Im Jahre 567 starb König Charibert. Trotz mehrerer Eheschließungen hinterließ er keinen Sohn, so daß eine Verteilung seines Erbes an die Brüder nahe lag. Aber als König Guntram die Chance eines zusätzlichen Erbanspruchs sah, griff er sofort zu. Chariberts Witwe übermittelte ihm nämlich ein Heiratsangebot, das Guntram bereitwillig anzunehmen versprach, wenn Königin Theudechilde "ihre Schätze" mitbrächte. Sie tat es zu des Königs Wohlgefallen, doch an ihr selbst war er nicht mehr interessiert, und Theudechilde verschwand gegen ihren Willen in einem Kloster. Wenn Guntram die Eheschließung unterließ, so wird der Grund in einer veränderten politischen Situation zu finden sein, in der die Chance auf Einheirat in Chariberts Reich bereits nicht mehr gegeben war. In der Tat wurde dieses dann unter die überlebenden Brüder aufgeteilt und das Ergebnis in einem förmlichen Vertragstext festgehalten.
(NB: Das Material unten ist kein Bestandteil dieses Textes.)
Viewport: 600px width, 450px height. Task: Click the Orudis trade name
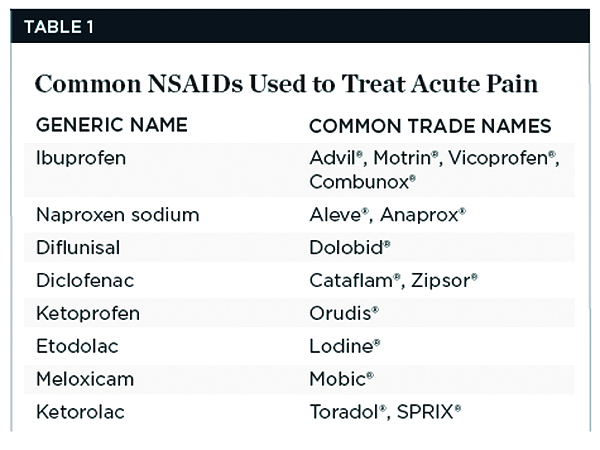click(x=344, y=314)
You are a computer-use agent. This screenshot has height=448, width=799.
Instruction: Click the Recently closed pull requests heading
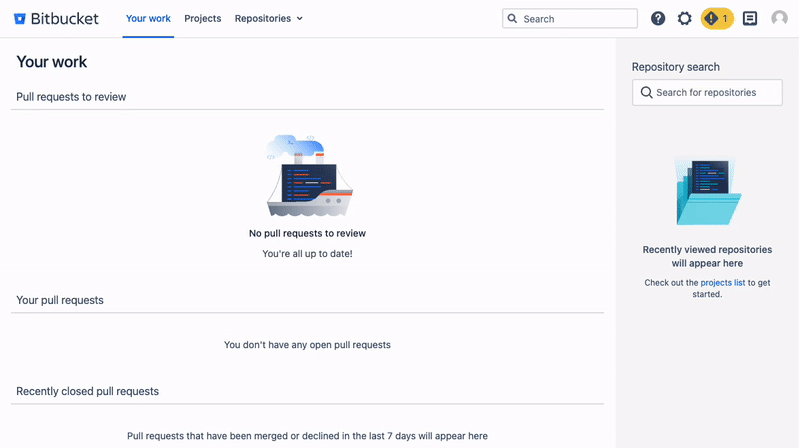point(87,391)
Den Attacken Chilperichs auf Tours und Poitiers und Sigiberts auf Arles, die beide letztlich ganz erfolglos blieben, läßt sich doch wohl entnehmen, daß Theudechildes, der Witwe König Chariberts, Einheiratsangebot und ihre Auslieferung der Schätze an Guntram diesen einen entscheidenden Vorteil gebracht haben.
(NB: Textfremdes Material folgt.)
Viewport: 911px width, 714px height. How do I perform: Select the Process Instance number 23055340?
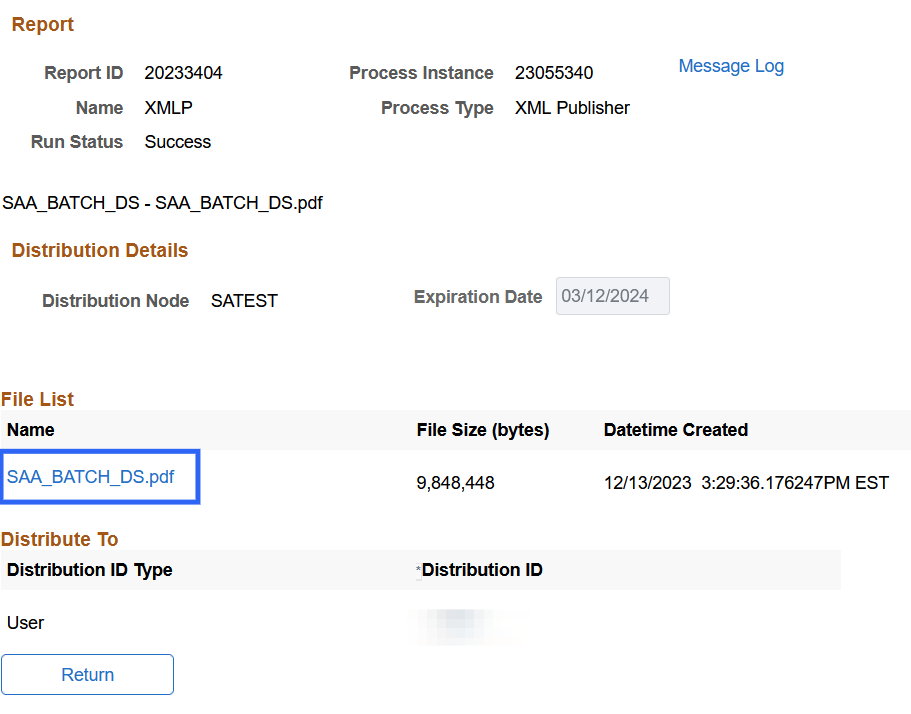click(x=553, y=73)
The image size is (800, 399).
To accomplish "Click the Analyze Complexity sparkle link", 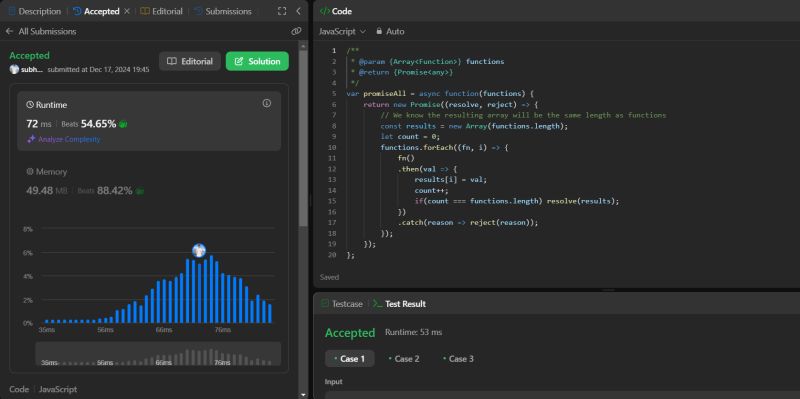I will click(64, 139).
Mit Marseille hatte der Prätendent Gundowald aber auch König Guntrams Interessen verletzt, dem die Hälfte der Stadt nach Sigiberts Tode 575 abgetreten worden war. Da Guntram mit dem Marsch auf Avignon eine gefährliche Stoßrichtung auf seine eigenes burgundisches Kernland befürchtet haben wird, war Gundowalds Unternehmen letztlich an König Guntrams erfolgreichen Gegenfeldzug gescheitert.
Und doch hat Gundowald zweifellos eine Ehe mit der zweimaligen Witwe Brunhilde erstrebt, vergebens indes, da der überaus wachsame König von Burgund sie zu verhindern wußte und Brunhildes eigenen Sohn, König Childebert II., veranlassen konnte, sogar jegliche briefliche Kontaktnahme nach beiden Seiten wirksam zu unterbinden. Noch vier Jahre nach Gundowalds Katastrophe glaubte der mißtrauische - und gewiß durch Erfahrung gewitzte - Guntram, Brunhilde schicke wertvolle Geschenke den Söhnen Gundowalds und lade einen von ihnen ein, wiederum nach Gallien zu kommen, ihn (Guntram) zu töten, um selbst König zu werden.
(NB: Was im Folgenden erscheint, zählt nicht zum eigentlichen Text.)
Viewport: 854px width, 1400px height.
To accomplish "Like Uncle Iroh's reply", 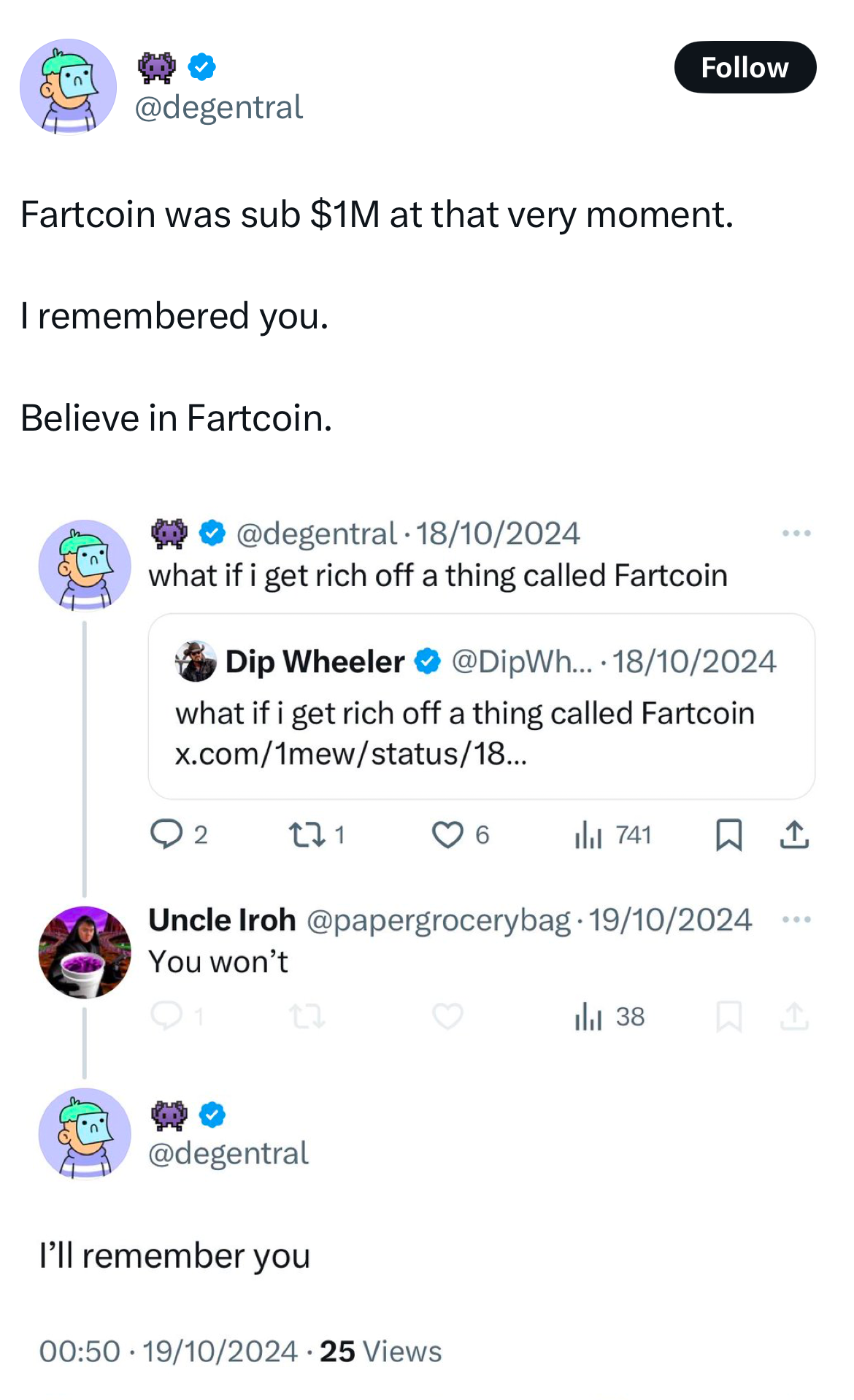I will click(x=447, y=1015).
Die endgültige Regelung aller strittigen Fragen sollte der Vertrag von Andelot bringen, der am 28. oder 29. November 586 zwischen Guntram einerseits und Childebert sowie der Königin Brunhilde andererseits abgeschlossen wurde. Der schriftlich aufgesetzte Pakt enthält außer sofort wirksam werdenden Bestimmungen beiderseitige Verfügungen für den Todesfall. Falls einer der beiden Könige stürbe, ohne Söhne zu hinterlassen, sollte sein Reich "unverkürzt und zu ewigen Recht" an den Vertragspartner fallen. Hinzu trat eine Klausel, nach welcher sich Guntram verpflichtete, für den Fall, daß Childebert vor ihm sterbe, "dessen Söhne, die Könige Theudebert und Theuderich, oder welche Söhne ihm sonst noch etwa Gott schenken sollte, wie ein liebender Vater unter seinen Schutz und Schirm (zu) nehmen, so daß sie das Reich ihres Vaters in voller Sicherheit besitzen sollten". Diese Klausel trug besonders der angestrebten Erbanspruchsregelung zugunsten Childeberts Rechnung, der das Reich Guntrams erben sollte.